ちなみに、棒グラフの高低に関係なく、ラベル等の高さを一定にすると下図のようになります。赤で強調したところに最初に目がいくものの、高低の情報が伝わりにくく、一見すると全部同じ高さにも思えるほどです。
【3】共通・省略可能な文字は小さく
これも情報を効率的に伝える共通ポイント。省略可能な情報は"削除"といきたいですが、正しく伝えるために残しておかないといけない場合もあります。そんな時は小さくします。
2.作り方
ポイントを中心に紹介することとして、基本的な操作方法については割愛します。
2-1.Excelで棒グラフを作成
まずは、Excelで棒グラフを作成します。ここでは色やサイズなどは特に気せずOK。PowerPointにコピーした後に調整します。
2-2.PowerPointにコピー
そのまま貼り付けすると色が変わることがありますが、気にしません!元のExcelグラフの色は使わず、この後に意識的に色を設定します。
2-3.Excelのタイトル・凡例を削除
タイトルや凡例は削除します。タイトルはExcelのものをそのまま使っても良いです。が、Excelグラフのタイトルはグラフの領域内でしか移動できません。タイトル位置を微調整したいときに、その部屋から出れない・・・ってことになるので、始めからタイトルは外付けにしてしまいましょう。
2-4.棒グラフの範囲を最大化
グラフ全体の枠と、棒グラフの枠ができるだけ一致するように拡大しておいてください。サイズ自体が大きくなってしまったら、グラフ全体の外枠でサイズ調整しましょう。
2-5.色設定
一番強調したいところの色を一番濃い色にします。その他は、徐々にグラデーションをかけてもいいですし、全部同じ薄い色にしてもよいでしょう。
2-6.タイトル・凡例・データを記載
テキストボックスで必要な文字情報を並べます。フォント種類は全て同じにし、凡例(以下の場合、モンスター名)は棒の中に収めます。数値データは横書きになるので、棒の上に乗っているような位置に配置するとよいです。
2-7.グラフに重なる文字を光彩処理
上の棒グラフには処理をかけていませんが、文字情報が背景色で見にくい場合はこの処理が有効です。(画像イメージは異なりますが、紹介まで)光彩効果を付けたいテキストボックスを選んだら、[書式]→[文字の効果]→[光彩(G)]→[光彩のオプション(G)]を選択し、
設定は、色=白、サイズ=10pt、透明度=0%とするとこのような光彩効果を付けられ、文字を読みやすくできます。
2-8.完成!!
ということで、完成です。
3.最後に
棒グラフ始め、折れ線グラフや円グラフの動くグラフの作り方も紹介しています。グラフは伝える手段!ちょっとの工夫でより強く伝わります。
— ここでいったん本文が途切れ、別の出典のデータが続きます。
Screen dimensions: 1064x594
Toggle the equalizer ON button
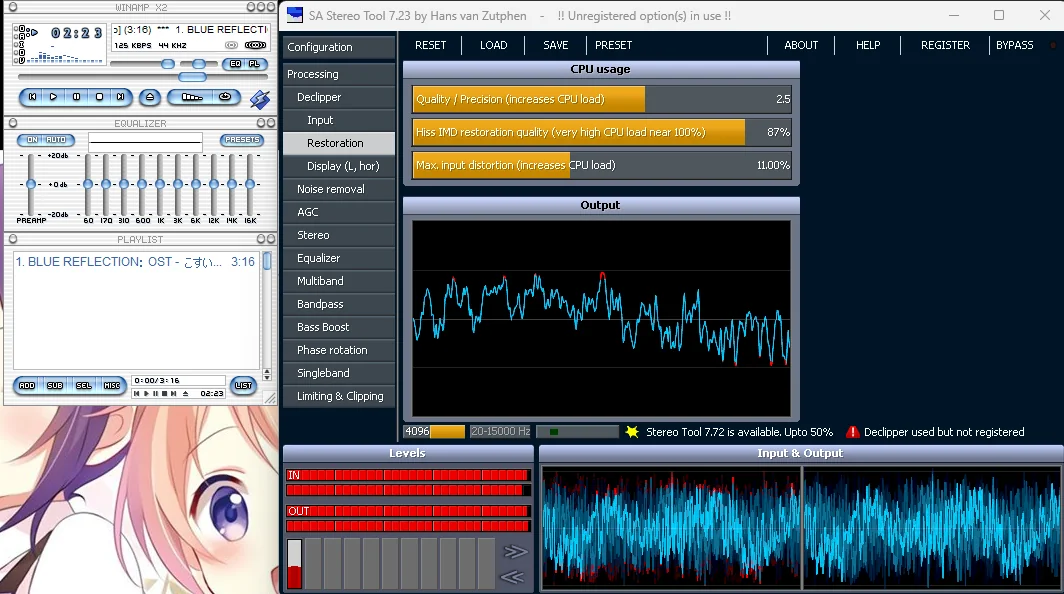pyautogui.click(x=32, y=140)
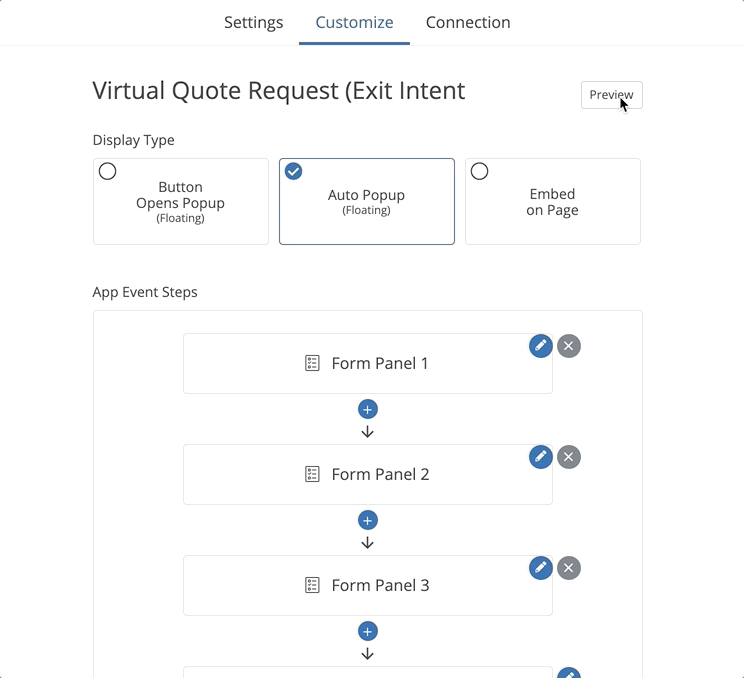Click the edit pencil on the fourth panel
The height and width of the screenshot is (678, 744).
tap(568, 674)
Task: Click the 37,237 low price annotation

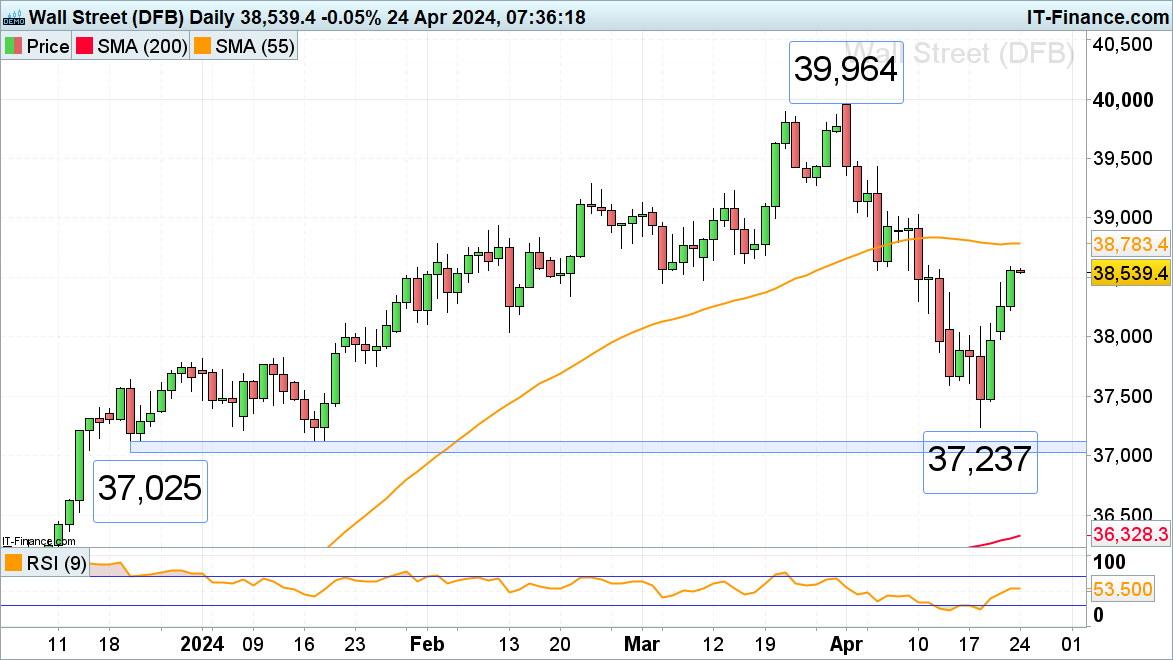Action: (x=980, y=462)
◇プレゼン資料がプロっぽくなる!?動くグラフの作り方
また、PowerPointは凝り出すと時間はあっという間に過ぎちゃうし、プレゼン資料って正解がないし、どこまでやったらいいか。って経験ありませんか?パワポ男子、パワポ女子と揶揄されないためにも、覚えておいてほしいのは一つだけ。PowerPointって手段の一つでしかないってこと。
◇覚える・使いこなすために忘れてはいけいない唯一のこと
逆に、このことを常に意識できているとPowerPointのスキルは飛躍的に上がります。PowerPointが目的になってしまうと、今持っているスキルでどんな資料が作れるかという発想になってしまいがちで、スキル増えにくいです。が、何をどう伝えるか!?を考え、伝えるためにどんな魅せ方がいいか。と考えるようなれば、新しい魅せ方を考え、調べ、手に入れることができるのです。